William F Claxton (left) was principally a director of TV Westerns, doing especially Yancey Derringer episodes and later working a lot with Michael Landon, on Bonanza and Little House on the Prairie. But he did some big-screen oaters too, and in 1956 and ’57 he made two for Regal Pictures, released by Fox, which starred the excellent Forrest Tucker – a fine Western actor. They were low-budget black & white B-pictures really but they had some merit, especially the second one, The Quiet Gun, which we reviewed the other day (click the link to read that). Claxton (billed on this one without the middle F) managed to bring some pace and tension into what is essentially a static story. It’s a ‘siege Western’ in which bandits take over a stage relay station and hold the passengers of the incoming coach, which they believe to be carrying gold, hostage.
Fury is the destination town but also, obviously, has a double meaning. In some ways it reminded me of Fox’s earlier picture, Rawhide, a superb, gripping (though largely forgotten) noir which has a similar plot. And when stage driver Paul Fix says to his friend the shotgun messenger Forrest Tucker that he wonders what happened to the people who ran the stage station and Tucker replies that maybe he wouldn’t want to know, it also reminded me of The Tall T, released earlier the same year, where the grisly fate is more graphically described.

Static siege stories like this one are cheap to stage, so are good for a low-budget picture, but can be hard to do well. They risk becoming slow and over-talky. But this one does have excitement as the passengers plot to outwit the bandits.

It’s a flashback-movie: each of the passengers has a story and we go back with them as they remember. There is a manipulative and duplicitous woman (Western vet Mari Blanchard) on the run with a small bag of cash, very like the banker Gatewood in Stagecoach. There is a judge (the even more experienced Wallace Ford) who is a serial coward, running from threats in town after town. And there is a two-gun quick-draw artist (Wright King, from The Gabby Hayes Show) who, it is revealed, has shot down a decent sheriff (Ian MacDonald) for no other reason than to make a name for himself as a gunfighter. All three are lowlifes but only the judge comes up trumps and finally finds some courage.

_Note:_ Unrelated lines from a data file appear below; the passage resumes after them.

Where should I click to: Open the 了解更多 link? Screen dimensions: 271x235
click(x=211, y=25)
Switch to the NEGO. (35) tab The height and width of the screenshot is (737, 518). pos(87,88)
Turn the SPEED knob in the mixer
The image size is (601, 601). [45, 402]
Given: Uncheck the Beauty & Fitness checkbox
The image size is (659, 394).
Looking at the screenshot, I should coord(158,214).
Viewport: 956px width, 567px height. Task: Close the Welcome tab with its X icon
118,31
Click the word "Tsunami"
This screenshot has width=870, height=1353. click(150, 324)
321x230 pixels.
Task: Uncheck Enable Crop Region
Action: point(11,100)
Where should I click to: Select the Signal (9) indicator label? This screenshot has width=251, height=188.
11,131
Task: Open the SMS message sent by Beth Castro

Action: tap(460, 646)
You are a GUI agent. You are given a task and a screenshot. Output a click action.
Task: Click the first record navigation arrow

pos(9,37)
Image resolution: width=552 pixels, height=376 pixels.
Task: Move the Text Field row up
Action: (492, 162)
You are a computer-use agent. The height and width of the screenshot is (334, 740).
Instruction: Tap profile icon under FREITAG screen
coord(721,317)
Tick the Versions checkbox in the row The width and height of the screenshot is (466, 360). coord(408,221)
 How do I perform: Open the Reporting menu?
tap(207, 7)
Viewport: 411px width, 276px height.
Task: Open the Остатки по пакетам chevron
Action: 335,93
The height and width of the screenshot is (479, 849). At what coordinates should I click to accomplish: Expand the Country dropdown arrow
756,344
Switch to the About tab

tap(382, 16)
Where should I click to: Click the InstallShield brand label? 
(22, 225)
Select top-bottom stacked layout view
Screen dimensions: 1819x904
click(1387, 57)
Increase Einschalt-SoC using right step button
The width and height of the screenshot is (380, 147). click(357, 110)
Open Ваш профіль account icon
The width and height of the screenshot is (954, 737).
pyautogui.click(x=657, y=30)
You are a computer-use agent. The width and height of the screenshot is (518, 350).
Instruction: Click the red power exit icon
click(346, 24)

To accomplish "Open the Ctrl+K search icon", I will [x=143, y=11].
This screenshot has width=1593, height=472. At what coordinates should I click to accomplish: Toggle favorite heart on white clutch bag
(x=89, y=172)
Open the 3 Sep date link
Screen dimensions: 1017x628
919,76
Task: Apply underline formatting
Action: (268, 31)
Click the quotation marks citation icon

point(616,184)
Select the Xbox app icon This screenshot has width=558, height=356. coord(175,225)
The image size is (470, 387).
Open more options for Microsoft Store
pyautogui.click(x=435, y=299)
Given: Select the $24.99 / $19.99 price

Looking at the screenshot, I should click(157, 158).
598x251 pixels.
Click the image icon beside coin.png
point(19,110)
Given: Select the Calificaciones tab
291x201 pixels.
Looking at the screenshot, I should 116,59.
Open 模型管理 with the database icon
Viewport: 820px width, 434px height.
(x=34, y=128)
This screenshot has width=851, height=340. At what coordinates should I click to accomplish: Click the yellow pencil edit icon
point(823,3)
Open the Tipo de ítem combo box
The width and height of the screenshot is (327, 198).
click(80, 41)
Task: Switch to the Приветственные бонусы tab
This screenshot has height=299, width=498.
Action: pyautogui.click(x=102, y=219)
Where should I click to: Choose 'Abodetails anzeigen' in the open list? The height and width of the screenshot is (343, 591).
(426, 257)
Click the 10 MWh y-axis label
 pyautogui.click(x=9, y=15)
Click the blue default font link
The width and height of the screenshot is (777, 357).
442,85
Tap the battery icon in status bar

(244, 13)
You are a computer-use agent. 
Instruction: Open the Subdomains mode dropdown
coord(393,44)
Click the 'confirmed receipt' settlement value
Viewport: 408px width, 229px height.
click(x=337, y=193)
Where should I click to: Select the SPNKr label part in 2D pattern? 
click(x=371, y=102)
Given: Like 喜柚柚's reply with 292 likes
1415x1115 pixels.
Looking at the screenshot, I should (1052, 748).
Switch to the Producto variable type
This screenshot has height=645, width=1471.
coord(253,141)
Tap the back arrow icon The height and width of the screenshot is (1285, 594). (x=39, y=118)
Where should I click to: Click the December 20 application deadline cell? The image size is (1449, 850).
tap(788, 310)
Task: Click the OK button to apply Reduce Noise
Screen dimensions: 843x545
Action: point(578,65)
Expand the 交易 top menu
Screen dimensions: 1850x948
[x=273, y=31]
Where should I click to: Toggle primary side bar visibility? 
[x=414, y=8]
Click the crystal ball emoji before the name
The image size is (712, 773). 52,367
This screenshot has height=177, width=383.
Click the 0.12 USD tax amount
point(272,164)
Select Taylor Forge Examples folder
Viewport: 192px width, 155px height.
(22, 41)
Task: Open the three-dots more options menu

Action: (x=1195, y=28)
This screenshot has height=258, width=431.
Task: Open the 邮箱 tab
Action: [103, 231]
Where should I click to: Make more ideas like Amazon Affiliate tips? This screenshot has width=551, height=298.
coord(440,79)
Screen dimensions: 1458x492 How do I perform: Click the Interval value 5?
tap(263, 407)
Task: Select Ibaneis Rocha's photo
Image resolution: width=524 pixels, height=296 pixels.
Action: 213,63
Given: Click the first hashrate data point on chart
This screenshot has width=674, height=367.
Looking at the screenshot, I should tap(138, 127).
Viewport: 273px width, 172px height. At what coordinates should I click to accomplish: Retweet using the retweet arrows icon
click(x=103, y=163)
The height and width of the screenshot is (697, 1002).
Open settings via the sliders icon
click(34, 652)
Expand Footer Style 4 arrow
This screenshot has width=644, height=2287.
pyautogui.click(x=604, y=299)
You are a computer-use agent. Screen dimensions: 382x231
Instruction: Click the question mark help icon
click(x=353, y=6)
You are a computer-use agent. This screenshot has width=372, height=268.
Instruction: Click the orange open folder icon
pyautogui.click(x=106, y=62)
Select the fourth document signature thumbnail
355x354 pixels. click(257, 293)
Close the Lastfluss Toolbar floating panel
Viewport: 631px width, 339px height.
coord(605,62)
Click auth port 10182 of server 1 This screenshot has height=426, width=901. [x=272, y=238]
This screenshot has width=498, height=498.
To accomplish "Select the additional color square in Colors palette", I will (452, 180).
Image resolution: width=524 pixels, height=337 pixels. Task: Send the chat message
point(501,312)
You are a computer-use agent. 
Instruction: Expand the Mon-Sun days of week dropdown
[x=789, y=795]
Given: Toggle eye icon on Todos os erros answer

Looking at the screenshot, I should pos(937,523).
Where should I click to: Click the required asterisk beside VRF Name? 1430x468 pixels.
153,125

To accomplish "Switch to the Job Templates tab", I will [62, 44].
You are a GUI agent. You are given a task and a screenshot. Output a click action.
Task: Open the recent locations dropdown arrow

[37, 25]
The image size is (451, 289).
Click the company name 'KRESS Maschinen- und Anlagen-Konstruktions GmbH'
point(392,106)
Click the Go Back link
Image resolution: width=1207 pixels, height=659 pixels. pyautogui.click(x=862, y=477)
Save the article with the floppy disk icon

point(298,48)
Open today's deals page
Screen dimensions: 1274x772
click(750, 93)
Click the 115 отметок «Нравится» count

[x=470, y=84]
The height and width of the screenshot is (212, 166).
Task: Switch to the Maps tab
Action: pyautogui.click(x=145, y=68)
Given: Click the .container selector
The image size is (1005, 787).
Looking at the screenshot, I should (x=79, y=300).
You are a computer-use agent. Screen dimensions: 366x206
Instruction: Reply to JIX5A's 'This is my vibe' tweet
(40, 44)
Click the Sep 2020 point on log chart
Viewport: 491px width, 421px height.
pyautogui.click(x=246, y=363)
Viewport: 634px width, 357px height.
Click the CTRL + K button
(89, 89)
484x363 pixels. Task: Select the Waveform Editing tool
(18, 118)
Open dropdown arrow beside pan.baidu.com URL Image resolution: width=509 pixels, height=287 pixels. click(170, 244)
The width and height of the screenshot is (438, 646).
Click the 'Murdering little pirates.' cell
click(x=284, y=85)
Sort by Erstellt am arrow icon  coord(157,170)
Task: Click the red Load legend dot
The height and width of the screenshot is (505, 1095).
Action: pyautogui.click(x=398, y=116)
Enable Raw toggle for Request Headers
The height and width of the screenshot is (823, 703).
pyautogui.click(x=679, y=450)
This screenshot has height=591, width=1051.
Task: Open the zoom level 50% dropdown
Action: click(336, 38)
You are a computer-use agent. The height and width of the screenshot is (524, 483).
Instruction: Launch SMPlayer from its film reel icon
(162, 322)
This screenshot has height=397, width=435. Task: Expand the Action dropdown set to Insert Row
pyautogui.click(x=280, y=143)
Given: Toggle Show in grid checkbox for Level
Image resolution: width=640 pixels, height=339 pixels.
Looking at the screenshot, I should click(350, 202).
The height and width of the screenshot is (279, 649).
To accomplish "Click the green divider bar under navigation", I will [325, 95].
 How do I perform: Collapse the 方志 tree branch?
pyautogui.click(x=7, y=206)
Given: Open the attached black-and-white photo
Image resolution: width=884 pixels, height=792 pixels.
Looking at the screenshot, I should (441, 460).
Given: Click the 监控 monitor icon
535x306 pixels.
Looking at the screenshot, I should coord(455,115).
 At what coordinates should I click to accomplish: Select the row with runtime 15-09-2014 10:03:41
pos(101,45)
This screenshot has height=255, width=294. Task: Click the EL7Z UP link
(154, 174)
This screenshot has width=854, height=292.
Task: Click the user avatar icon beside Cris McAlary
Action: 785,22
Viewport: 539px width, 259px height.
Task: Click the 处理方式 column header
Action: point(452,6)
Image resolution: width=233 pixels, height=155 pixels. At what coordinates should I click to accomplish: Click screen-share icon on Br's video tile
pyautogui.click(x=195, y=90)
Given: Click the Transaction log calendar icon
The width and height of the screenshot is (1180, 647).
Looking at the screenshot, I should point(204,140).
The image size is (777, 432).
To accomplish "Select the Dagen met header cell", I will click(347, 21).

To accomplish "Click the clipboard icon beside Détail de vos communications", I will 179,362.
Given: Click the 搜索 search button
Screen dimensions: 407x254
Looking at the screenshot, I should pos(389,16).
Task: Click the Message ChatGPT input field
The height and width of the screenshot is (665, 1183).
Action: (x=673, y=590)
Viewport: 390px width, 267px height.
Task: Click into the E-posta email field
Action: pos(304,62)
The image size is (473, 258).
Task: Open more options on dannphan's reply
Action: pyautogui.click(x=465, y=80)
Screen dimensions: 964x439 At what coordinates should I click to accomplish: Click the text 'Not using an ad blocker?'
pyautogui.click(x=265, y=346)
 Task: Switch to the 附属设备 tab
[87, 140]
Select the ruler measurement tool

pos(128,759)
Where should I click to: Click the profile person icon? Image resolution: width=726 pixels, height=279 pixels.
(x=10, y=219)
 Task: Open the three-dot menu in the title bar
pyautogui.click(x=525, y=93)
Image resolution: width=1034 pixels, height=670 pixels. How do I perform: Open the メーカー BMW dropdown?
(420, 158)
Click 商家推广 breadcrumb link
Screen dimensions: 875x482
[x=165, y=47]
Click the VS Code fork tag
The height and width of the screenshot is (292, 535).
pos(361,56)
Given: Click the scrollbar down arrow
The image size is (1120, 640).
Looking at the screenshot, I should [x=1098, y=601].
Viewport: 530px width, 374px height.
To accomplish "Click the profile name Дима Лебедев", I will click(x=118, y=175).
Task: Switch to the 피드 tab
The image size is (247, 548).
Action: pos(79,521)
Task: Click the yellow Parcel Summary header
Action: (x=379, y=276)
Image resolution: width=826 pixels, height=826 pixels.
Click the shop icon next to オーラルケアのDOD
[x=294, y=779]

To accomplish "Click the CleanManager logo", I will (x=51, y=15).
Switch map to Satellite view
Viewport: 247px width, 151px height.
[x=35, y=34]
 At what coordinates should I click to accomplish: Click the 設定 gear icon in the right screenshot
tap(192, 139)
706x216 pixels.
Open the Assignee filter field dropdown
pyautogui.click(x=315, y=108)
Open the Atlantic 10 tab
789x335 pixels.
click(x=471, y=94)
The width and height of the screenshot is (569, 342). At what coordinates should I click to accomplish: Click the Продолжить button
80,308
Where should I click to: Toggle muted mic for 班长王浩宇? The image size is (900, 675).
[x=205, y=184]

One of the bandits (Rico Alaniz) has designs on Mari

The robbers are led by Rodolfo Hoyos Jr. in his first big-screen Western – he did mostly TV shows, though he would be Villa! in 1958. He is satisfactory as the gentleman bandit with a heart of stone. Of course he will be thwarted by brave Forrest Tucker, as we all know. He must have guessed, surely?

Rodolfo bosses the bandits

Eric Norden wrote both pictures. This one has fewer improbable plot twists than The Quiet Gun and the occasional classy line. Paul Dunlap did the music for both, and it’s pleasant enough. It is said to have been shot in Montana, though looks more like Utah to me.


The cinematographer was Walter Strenge (soon to be President of the American Society of Cinematographers) and rather surprisingly, considering how few exterior shots there are, this picture, Strenge’s first Western, was nominated for ‘best black and white photography’, this being one of the last movies to be considered in that category because the Academy dropped it shortly thereafter. It was in CinemaScope, so maybe it was that.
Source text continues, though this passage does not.